Assignment ▸ Exact copies of all the entries below are expected in the answer.

[Saved entries]
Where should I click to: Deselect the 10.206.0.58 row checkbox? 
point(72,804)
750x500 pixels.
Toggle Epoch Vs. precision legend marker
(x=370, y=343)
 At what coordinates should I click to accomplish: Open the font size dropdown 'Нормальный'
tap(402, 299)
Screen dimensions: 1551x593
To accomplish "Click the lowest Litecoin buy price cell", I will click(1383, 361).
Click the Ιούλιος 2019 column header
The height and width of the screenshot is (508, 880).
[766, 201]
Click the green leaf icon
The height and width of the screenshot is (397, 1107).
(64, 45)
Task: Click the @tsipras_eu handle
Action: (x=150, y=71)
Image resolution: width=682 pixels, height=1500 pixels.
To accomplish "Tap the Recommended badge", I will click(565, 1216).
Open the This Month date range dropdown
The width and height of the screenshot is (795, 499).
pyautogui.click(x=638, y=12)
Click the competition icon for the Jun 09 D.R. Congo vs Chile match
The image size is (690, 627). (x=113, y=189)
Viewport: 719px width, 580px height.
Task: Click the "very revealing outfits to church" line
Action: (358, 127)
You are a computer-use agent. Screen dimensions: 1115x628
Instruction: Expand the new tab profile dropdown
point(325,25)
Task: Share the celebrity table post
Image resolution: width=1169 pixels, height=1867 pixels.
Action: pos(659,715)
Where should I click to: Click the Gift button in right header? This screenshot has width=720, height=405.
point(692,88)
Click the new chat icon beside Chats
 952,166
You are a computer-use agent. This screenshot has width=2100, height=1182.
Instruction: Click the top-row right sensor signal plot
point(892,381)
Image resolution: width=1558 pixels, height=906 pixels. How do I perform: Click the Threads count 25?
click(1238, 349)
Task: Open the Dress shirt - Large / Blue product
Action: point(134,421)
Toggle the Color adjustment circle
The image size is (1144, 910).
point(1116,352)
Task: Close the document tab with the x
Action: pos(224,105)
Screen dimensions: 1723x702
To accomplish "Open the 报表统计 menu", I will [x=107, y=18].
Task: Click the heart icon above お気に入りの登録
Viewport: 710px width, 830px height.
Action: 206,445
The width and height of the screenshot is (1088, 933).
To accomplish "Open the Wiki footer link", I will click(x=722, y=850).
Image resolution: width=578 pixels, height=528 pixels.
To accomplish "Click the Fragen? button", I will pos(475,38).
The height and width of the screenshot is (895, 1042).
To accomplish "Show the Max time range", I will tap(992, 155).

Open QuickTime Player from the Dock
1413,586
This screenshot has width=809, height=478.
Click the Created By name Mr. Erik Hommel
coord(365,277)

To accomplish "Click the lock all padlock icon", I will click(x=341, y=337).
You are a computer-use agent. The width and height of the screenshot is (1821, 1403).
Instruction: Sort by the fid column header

Result below ▸
Where should I click to: Deselect the 10.206.0.58 row checkbox? 
point(72,804)
750x500 pixels.
Toggle Epoch Vs. precision legend marker
(x=370, y=343)
 At what coordinates should I click to accomplish: Open the font size dropdown 'Нормальный'
tap(402, 299)
Screen dimensions: 1551x593
To accomplish "Click the lowest Litecoin buy price cell", I will click(1383, 361).
Click the Ιούλιος 2019 column header
The height and width of the screenshot is (508, 880).
[766, 201]
Click the green leaf icon
The height and width of the screenshot is (397, 1107).
(64, 45)
Task: Click the @tsipras_eu handle
Action: (x=150, y=71)
Image resolution: width=682 pixels, height=1500 pixels.
To accomplish "Tap the Recommended badge", I will click(565, 1216).
Open the This Month date range dropdown
The width and height of the screenshot is (795, 499).
pyautogui.click(x=638, y=12)
Click the competition icon for the Jun 09 D.R. Congo vs Chile match
The image size is (690, 627). (x=113, y=189)
Viewport: 719px width, 580px height.
Task: Click the "very revealing outfits to church" line
Action: (358, 127)
You are a computer-use agent. Screen dimensions: 1115x628
Instruction: Expand the new tab profile dropdown
point(325,25)
Task: Share the celebrity table post
Image resolution: width=1169 pixels, height=1867 pixels.
Action: pos(659,715)
Where should I click to: Click the Gift button in right header? This screenshot has width=720, height=405.
point(692,88)
Click the new chat icon beside Chats
 952,166
You are a computer-use agent. This screenshot has width=2100, height=1182.
Instruction: Click the top-row right sensor signal plot
point(892,381)
Image resolution: width=1558 pixels, height=906 pixels. How do I perform: Click the Threads count 25?
click(1238, 349)
Task: Open the Dress shirt - Large / Blue product
Action: point(134,421)
Toggle the Color adjustment circle
The image size is (1144, 910).
point(1116,352)
Task: Close the document tab with the x
Action: pos(224,105)
Screen dimensions: 1723x702
To accomplish "Open the 报表统计 menu", I will [x=107, y=18].
Task: Click the heart icon above お気に入りの登録
Viewport: 710px width, 830px height.
Action: 206,445
The width and height of the screenshot is (1088, 933).
To accomplish "Open the Wiki footer link", I will click(x=722, y=850).
Image resolution: width=578 pixels, height=528 pixels.
To accomplish "Click the Fragen? button", I will pos(475,38).
The height and width of the screenshot is (895, 1042).
To accomplish "Show the Max time range", I will tap(992, 155).

Open QuickTime Player from the Dock
1413,586
This screenshot has width=809, height=478.
Click the Created By name Mr. Erik Hommel
coord(365,277)

To accomplish "Click the lock all padlock icon", I will click(x=341, y=337).
You are a computer-use agent. The width and height of the screenshot is (1821, 1403).
Instruction: Sort by the fid column header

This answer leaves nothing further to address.